* [How to complete this task] Would you please return all of the entries below exactly as shown?

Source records
- Opening Delimiter -

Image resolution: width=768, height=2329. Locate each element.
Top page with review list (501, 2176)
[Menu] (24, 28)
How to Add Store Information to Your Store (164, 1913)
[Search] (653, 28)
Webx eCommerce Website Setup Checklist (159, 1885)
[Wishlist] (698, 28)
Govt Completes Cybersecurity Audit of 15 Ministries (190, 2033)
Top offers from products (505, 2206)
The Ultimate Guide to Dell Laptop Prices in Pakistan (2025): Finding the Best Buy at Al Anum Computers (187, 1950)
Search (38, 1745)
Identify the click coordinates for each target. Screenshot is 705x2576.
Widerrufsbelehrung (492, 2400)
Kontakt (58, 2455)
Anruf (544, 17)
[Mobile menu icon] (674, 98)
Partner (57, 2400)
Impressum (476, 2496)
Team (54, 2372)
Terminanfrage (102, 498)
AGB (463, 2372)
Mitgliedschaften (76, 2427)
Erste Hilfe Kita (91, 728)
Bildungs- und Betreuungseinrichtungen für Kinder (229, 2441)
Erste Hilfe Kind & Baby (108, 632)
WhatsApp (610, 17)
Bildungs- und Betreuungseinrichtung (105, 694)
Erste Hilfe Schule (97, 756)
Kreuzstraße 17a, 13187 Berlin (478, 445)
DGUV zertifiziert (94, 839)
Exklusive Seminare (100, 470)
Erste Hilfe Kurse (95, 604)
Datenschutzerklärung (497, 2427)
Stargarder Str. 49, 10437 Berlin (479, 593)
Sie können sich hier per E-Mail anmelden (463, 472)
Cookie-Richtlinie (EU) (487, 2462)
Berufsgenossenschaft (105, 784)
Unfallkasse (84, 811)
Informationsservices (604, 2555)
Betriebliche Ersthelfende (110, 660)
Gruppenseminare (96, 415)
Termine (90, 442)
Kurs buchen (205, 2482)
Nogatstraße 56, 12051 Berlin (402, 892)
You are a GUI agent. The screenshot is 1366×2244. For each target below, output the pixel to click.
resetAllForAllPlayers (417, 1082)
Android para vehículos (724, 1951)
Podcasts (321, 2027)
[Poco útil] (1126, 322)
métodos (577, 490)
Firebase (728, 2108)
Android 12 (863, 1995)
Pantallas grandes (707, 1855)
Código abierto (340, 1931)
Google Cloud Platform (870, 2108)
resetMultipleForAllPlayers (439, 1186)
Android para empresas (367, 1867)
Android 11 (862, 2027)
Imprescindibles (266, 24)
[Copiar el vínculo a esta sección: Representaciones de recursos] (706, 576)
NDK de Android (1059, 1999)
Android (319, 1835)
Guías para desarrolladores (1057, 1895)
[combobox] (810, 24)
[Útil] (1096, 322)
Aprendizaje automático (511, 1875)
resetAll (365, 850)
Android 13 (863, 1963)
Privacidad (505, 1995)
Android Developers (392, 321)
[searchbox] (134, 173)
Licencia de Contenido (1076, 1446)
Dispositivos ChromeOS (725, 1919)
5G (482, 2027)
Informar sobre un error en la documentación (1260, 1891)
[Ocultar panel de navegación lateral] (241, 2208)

- Closing Delimiter -

* [Exercise answer]
Image resolution: width=768, height=2329. Locate each element.
Top page with review list (501, 2176)
[Menu] (24, 28)
How to Add Store Information to Your Store (164, 1913)
[Search] (653, 28)
Webx eCommerce Website Setup Checklist (159, 1885)
[Wishlist] (698, 28)
Govt Completes Cybersecurity Audit of 15 Ministries (190, 2033)
Top offers from products (505, 2206)
The Ultimate Guide to Dell Laptop Prices in Pakistan (2025): Finding the Best Buy at Al Anum Computers (187, 1950)
Search (38, 1745)
Identify the click coordinates for each target. Screenshot is 705x2576.
Widerrufsbelehrung (492, 2400)
Kontakt (58, 2455)
Anruf (544, 17)
[Mobile menu icon] (674, 98)
Partner (57, 2400)
Impressum (476, 2496)
Team (54, 2372)
Terminanfrage (102, 498)
AGB (463, 2372)
Mitgliedschaften (76, 2427)
Erste Hilfe Kita (91, 728)
Bildungs- und Betreuungseinrichtungen für Kinder (229, 2441)
Erste Hilfe Kind & Baby (108, 632)
WhatsApp (610, 17)
Bildungs- und Betreuungseinrichtung (105, 694)
Erste Hilfe Schule (97, 756)
Kreuzstraße 17a, 13187 Berlin (478, 445)
DGUV zertifiziert (94, 839)
Exklusive Seminare (100, 470)
Erste Hilfe Kurse (95, 604)
Datenschutzerklärung (497, 2427)
Stargarder Str. 49, 10437 Berlin (479, 593)
Sie können sich hier per E-Mail anmelden (463, 472)
Cookie-Richtlinie (EU) (487, 2462)
Berufsgenossenschaft (105, 784)
Unfallkasse (84, 811)
Informationsservices (604, 2555)
Betriebliche Ersthelfende (110, 660)
Gruppenseminare (96, 415)
Termine (90, 442)
Kurs buchen (205, 2482)
Nogatstraße 56, 12051 Berlin (402, 892)
You are a GUI agent. The screenshot is 1366×2244. For each target below, output the pixel to click.
resetAllForAllPlayers (417, 1082)
Android para vehículos (724, 1951)
Podcasts (321, 2027)
[Poco útil] (1126, 322)
métodos (577, 490)
Firebase (728, 2108)
Android 12 (863, 1995)
Pantallas grandes (707, 1855)
Código abierto (340, 1931)
Google Cloud Platform (870, 2108)
resetMultipleForAllPlayers (439, 1186)
Android para empresas (367, 1867)
Android 11 (862, 2027)
Imprescindibles (266, 24)
[Copiar el vínculo a esta sección: Representaciones de recursos] (706, 576)
NDK de Android (1059, 1999)
Android (319, 1835)
Guías para desarrolladores (1057, 1895)
[combobox] (810, 24)
[Útil] (1096, 322)
Aprendizaje automático (511, 1875)
resetAll (365, 850)
Android 13 (863, 1963)
Privacidad (505, 1995)
Android Developers (392, 321)
[searchbox] (134, 173)
Licencia de Contenido (1076, 1446)
Dispositivos ChromeOS (725, 1919)
5G (482, 2027)
Informar sobre un error en la documentación (1260, 1891)
[Ocultar panel de navegación lateral] (241, 2208)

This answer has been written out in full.